## QUESTÃO:
Segundo o excerto do documento, quantos partidos árabes formam a Lista Conjunta?

## EXCERTO DO DOCUMENTO:
··········
Odeh e os seus parceiros já haviam conseguido um pequeno feito, ao reativarem a Lista Conjunta, uma amálgama de quatro partidos árabes das mais diversas tendências (nacionalista, secular, islamista, comunista...), e com isso alcançaram 13 lugares nos 120 do Knesset. Nas eleições de dia 2 de março, a aliança aumentou o número de eleitores em mais de cem mil e elegeu mais dois deputados, reforçando o estatuto de terceira força política.
Contra o plano de Trump
Desta vez Odeh teve mais um cavalo de batalha: lutar contra o plano de Trump para o Médio Oriente, o que implicava aumentar a representação parlamentar e desalojar o Likud e o seu líder do poder.
··········
Entradas de dados recolhidos:
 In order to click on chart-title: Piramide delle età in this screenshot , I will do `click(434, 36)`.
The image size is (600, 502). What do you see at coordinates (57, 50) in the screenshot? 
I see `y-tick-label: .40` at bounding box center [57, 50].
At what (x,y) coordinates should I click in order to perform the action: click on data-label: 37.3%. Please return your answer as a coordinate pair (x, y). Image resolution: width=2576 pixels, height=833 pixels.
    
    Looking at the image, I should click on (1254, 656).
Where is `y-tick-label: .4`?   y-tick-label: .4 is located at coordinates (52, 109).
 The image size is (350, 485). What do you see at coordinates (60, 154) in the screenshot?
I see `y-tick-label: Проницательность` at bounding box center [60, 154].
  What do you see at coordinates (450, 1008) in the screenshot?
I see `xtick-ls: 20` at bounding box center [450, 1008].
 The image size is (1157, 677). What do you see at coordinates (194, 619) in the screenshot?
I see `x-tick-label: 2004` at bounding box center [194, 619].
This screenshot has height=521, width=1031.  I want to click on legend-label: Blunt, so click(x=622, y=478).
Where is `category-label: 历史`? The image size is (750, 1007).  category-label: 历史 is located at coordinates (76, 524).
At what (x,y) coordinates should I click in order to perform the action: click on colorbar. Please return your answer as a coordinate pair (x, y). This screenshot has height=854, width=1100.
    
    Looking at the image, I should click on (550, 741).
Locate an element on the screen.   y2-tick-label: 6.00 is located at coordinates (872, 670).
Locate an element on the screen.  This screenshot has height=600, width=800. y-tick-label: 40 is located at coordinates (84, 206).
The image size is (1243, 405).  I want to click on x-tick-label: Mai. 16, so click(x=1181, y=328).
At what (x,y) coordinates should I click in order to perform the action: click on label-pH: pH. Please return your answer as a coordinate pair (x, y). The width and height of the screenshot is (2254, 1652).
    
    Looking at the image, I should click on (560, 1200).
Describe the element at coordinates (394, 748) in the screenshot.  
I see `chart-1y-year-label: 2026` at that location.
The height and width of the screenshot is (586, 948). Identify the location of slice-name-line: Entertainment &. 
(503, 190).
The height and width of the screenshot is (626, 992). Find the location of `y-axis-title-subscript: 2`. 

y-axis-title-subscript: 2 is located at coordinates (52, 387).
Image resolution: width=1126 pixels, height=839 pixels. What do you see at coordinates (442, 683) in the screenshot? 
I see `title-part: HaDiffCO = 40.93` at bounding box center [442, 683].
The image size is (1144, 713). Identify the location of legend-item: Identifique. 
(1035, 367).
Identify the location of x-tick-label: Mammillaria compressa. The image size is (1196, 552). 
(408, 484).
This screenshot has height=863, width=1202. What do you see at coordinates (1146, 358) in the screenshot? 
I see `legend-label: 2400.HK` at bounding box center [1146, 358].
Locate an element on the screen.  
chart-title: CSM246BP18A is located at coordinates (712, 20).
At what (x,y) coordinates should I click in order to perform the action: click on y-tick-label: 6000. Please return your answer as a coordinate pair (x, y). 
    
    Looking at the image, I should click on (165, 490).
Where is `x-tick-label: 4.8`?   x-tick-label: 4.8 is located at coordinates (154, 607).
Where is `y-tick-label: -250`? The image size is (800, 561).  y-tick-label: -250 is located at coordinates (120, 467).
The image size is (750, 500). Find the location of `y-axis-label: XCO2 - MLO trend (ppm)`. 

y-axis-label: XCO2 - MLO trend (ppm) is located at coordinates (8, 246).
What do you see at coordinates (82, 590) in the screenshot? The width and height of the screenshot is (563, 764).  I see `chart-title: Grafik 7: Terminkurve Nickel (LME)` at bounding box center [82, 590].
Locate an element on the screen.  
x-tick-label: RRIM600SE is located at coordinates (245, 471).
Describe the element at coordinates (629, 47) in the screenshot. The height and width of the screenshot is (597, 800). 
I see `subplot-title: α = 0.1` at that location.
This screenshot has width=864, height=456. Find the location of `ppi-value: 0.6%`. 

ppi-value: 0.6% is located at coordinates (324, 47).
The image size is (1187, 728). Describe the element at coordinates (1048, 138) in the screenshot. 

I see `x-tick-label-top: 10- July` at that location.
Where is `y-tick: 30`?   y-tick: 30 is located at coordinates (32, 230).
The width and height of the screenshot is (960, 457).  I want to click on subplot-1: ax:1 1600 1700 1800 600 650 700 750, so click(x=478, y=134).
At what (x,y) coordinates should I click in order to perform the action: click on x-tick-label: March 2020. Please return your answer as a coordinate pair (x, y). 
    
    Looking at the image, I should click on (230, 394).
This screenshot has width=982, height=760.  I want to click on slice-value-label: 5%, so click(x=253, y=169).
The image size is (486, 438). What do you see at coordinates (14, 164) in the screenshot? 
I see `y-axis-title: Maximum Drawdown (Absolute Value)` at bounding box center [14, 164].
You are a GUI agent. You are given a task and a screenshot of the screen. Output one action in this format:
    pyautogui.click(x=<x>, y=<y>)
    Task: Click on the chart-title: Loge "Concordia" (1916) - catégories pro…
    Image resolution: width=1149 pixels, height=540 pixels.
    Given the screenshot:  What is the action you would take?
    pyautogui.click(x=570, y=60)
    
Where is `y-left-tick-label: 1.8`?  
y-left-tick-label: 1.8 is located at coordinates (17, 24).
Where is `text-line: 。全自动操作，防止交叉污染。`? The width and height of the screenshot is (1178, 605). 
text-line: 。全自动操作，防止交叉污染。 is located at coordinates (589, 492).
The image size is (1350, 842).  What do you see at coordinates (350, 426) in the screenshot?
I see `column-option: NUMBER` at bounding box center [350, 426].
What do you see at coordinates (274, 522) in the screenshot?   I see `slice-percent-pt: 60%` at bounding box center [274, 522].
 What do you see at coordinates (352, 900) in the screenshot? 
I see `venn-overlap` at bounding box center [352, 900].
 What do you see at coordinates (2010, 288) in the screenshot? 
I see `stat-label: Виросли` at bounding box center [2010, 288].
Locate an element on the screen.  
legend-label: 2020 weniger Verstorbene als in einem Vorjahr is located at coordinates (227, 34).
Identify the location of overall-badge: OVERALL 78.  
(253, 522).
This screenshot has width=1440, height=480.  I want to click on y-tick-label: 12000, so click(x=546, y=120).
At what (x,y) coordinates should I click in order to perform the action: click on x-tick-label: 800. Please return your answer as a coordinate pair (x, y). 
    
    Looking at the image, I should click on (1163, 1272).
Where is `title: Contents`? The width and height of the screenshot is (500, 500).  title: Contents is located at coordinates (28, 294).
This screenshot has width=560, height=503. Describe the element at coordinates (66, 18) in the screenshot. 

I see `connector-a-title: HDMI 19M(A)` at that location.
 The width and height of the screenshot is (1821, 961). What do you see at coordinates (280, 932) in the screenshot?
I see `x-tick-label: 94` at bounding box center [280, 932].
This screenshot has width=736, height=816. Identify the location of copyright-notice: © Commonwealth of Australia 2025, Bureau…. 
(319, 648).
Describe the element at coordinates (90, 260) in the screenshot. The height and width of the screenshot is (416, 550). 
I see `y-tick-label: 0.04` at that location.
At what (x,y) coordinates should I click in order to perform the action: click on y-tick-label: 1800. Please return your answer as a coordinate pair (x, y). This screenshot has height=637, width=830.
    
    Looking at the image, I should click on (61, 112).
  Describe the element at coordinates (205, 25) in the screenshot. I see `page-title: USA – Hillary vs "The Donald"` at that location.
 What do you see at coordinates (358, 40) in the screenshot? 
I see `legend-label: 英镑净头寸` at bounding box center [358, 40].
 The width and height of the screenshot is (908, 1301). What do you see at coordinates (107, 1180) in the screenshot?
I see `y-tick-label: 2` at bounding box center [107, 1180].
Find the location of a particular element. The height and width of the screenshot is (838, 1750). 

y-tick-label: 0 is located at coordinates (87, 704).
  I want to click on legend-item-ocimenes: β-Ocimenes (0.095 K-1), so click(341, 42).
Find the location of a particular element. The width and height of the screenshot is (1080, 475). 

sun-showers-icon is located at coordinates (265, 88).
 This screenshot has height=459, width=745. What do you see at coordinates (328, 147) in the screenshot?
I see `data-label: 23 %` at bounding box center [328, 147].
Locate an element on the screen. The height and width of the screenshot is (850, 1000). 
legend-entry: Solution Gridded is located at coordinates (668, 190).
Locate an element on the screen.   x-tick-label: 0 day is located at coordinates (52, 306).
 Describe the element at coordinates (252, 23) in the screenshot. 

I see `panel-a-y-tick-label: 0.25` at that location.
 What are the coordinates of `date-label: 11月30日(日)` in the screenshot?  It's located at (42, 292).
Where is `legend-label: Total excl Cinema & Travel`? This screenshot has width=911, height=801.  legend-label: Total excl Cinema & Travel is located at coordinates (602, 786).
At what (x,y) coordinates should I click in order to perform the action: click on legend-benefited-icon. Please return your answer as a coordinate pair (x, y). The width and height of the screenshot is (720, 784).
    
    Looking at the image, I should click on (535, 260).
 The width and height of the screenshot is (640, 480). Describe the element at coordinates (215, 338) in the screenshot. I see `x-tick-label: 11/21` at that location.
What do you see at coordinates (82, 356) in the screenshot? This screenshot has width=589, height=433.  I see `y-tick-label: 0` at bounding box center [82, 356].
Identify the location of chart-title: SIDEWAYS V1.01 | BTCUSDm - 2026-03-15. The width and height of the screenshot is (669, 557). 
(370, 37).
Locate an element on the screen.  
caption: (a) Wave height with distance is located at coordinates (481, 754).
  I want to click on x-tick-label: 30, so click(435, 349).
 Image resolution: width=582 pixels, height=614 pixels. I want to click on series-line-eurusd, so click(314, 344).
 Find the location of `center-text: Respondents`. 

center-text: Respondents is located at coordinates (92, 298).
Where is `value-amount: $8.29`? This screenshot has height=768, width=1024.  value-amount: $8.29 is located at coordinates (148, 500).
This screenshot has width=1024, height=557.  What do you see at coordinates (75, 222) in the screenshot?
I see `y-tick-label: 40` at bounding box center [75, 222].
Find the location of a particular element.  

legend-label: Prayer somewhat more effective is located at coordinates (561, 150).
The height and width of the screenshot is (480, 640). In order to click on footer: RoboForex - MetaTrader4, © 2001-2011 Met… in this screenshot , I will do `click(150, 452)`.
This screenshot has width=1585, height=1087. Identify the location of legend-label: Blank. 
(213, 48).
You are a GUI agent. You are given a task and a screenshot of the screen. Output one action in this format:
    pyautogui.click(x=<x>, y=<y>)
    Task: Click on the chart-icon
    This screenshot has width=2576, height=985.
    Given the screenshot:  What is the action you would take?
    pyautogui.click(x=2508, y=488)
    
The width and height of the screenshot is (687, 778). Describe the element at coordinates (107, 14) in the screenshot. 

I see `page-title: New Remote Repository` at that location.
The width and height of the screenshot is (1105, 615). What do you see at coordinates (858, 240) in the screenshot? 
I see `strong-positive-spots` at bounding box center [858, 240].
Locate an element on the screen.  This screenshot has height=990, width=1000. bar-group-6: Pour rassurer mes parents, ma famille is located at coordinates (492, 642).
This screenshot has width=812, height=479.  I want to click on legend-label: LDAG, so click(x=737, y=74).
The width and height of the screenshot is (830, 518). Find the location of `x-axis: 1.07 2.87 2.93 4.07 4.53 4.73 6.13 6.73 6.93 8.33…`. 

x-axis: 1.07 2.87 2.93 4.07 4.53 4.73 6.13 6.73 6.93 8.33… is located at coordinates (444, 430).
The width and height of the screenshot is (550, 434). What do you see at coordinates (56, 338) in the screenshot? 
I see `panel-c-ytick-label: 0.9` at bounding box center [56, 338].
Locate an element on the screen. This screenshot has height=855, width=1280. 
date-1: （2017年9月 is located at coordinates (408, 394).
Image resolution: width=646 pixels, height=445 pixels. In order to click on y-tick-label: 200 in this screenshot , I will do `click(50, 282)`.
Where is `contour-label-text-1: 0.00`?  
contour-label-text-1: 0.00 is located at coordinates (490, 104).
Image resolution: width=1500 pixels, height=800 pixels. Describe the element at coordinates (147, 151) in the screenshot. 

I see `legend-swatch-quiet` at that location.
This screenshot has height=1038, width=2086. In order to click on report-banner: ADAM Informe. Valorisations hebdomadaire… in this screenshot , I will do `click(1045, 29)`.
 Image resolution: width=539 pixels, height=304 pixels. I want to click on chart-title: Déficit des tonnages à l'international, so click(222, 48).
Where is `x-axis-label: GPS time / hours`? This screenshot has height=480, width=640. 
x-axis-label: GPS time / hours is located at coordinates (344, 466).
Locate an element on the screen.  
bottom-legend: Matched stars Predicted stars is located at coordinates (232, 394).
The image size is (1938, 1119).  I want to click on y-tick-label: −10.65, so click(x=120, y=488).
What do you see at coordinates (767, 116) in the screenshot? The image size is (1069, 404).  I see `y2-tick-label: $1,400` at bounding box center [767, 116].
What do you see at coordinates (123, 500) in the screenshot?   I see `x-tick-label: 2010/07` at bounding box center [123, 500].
··········
## RESULTADO:
Quatro partidos árabes.